His lifelong devotion to history began in his teenage years when he visited museums such as Mt. Vernon and Independence Hall, and served in the fife and drum corps near his home in Newtown Square, PA.
He pursued this passion throughout his studies, earning a B.A. from Gettysburg College, an M.A. from George Mason University, and a Ph.D. from the University of Maryland, College Park.
History for Dr. Reber was not a purely academic interest; he strove to engage audiences and engender a similar passion in others throughout his 25 year career.
In the years prior to his leadership at Stratford Hall, home of the Lees of Virginia, Dr. Reber served as an Adjunct Professor of History at the University of North Carolina, President of Old Salem in Winston-Salem, N.C., Executive Director of the National Trust for Historic Preservation’s Decatur House in Washington, D.C., Director of Development at Mount Vernon, and Director of the White House Endowment Fund and White House Preservation Fund.
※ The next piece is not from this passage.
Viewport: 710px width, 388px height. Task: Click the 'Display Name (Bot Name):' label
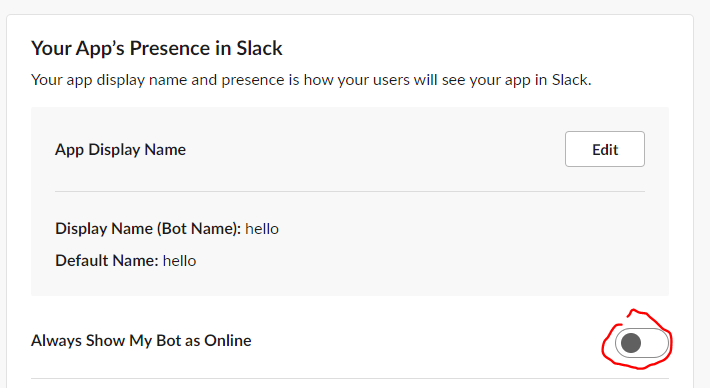[x=148, y=229]
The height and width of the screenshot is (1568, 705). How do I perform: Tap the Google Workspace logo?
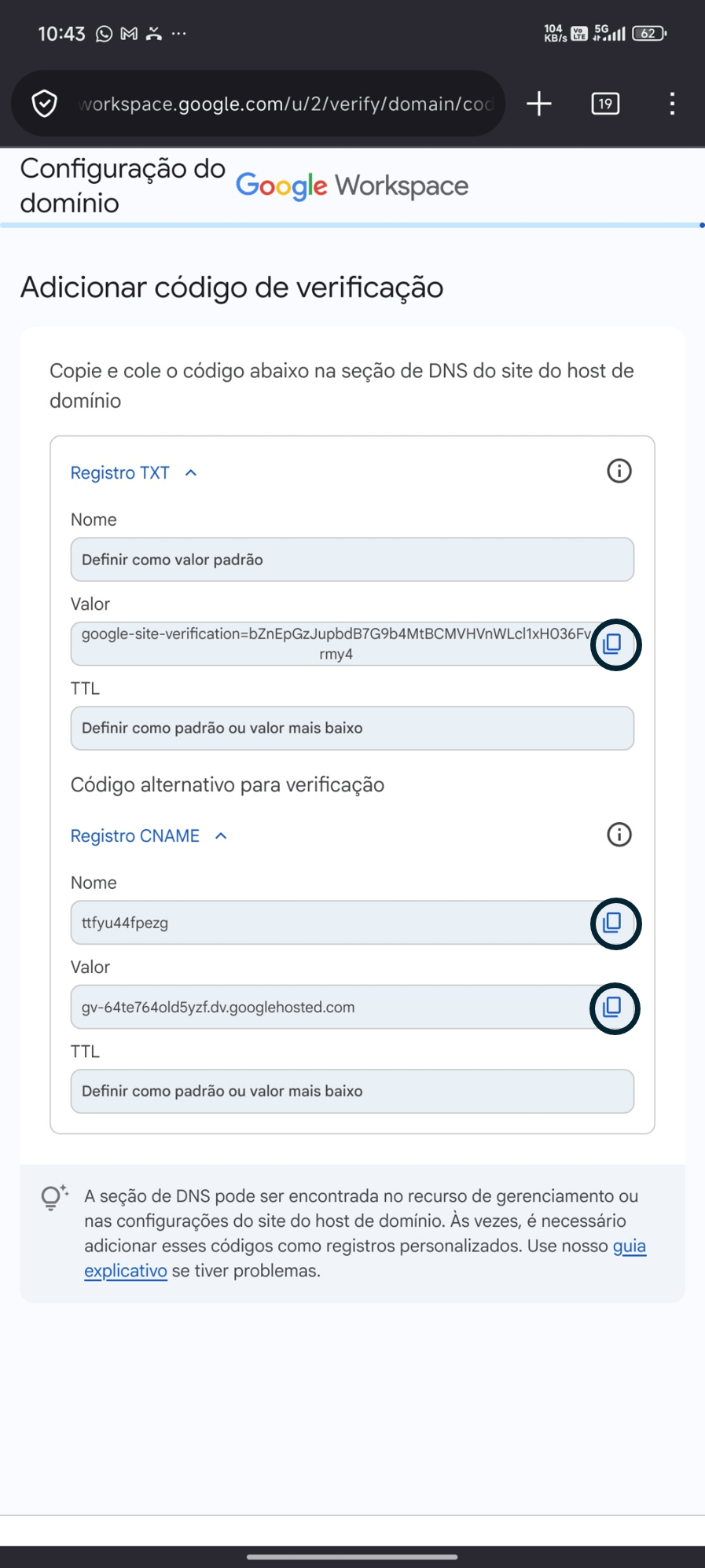point(352,186)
During his tenure at the National Trust, he also served as the Associate Campaign Director for Historic Sites, where he managed seven site capital campaigns totaling $6 million.
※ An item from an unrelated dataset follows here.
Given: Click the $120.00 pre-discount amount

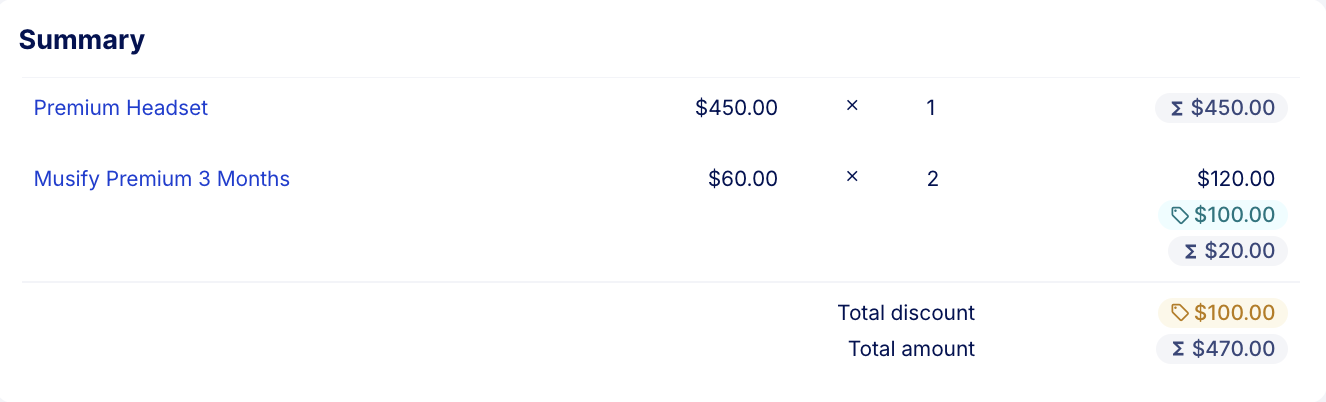Looking at the screenshot, I should (x=1236, y=179).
As Director of the White House Endowment Fund, he managed a $25 million campaign to create an endowment for the public rooms in the White House.
Throughout his time as Executive Director, Dr. Reber led the restoration of the Great House at Stratford Hall.
During this process, he was responsible for new and innovative education programs, initiated changes that increased visitation, and spearheaded Stratford’s $17 million fundraising campaign.
While there, he also served as an Historian in Residence at American University, where he instructed master’s degree students in museum management.
Intense and focused on preserving the mystic chords of memory, Dr. Reber was an active volunteer and supporter of numerous historic causes including the Pennsylvania German Society and the Railroad Museum of Pennsylvania.
He served on the boards of the Association for the Preservation of the Historic Congressional Cemetery in Washington, D.C. and Great Camp Sagamore, a National Historic Landmark in his beloved Adirondacks, including as its president from 2006-2008.
His family has deep roots in the nearby village of Raquette Lake, New York, where they have vacationed for many years.
At the time of his death, he was Vice Chairman of the Virginia Tourism Corporation, a gubernatorial appointment, and President of the Northern Neck Tourism Commission.
In the course of his career and volunteer pursuits, his thirst for learning and quest for knowledge made him a master in his field.
A man of unusual integrity and intelligence, he possessed a natural ability to lead and to accomplish every endeavor no matter what challenges the winds of change presented.
He thought in the long term and acted effectively in the short term.
Dr. Reber enjoyed being a member of historic Yeocomico Episcopal Church in Kinsale, Virginia.
His faith and love for God was emboldened by an ardent Lutheran’s academic curiosity of the many facets of Christianity.
While Dr. Reber did not live long enough to reach his goal of hiking the 46 peaks of the Adirondacks, he scaled other peaks while touching the hearts of others with his knowledge and passion and enlisting them to preserve the historical homes and artifacts that constitute the fabric of history. He will be deeply missed.
He is survived by his wife, Shannon, his son, Alexander, and his father, Richard. He was preceded in death by his mother, Joanne.
A memorial service will be held at Stratford Hall on Friday, August 21 at 10:30 a.m. His burial at the Reber family plot at the Charles Evans Cemetery in Reading, PA, will be private.
Memorial donations may be made to Stratford Hall, Great Camp Sagamore, the Kinsale Foundation, or the Pennsylvania German Society, Ephrata. Cards and letters of sympathy may be mailed to: The Reber Family, P.O. Box 277, Kinsale, Virginia, 22488.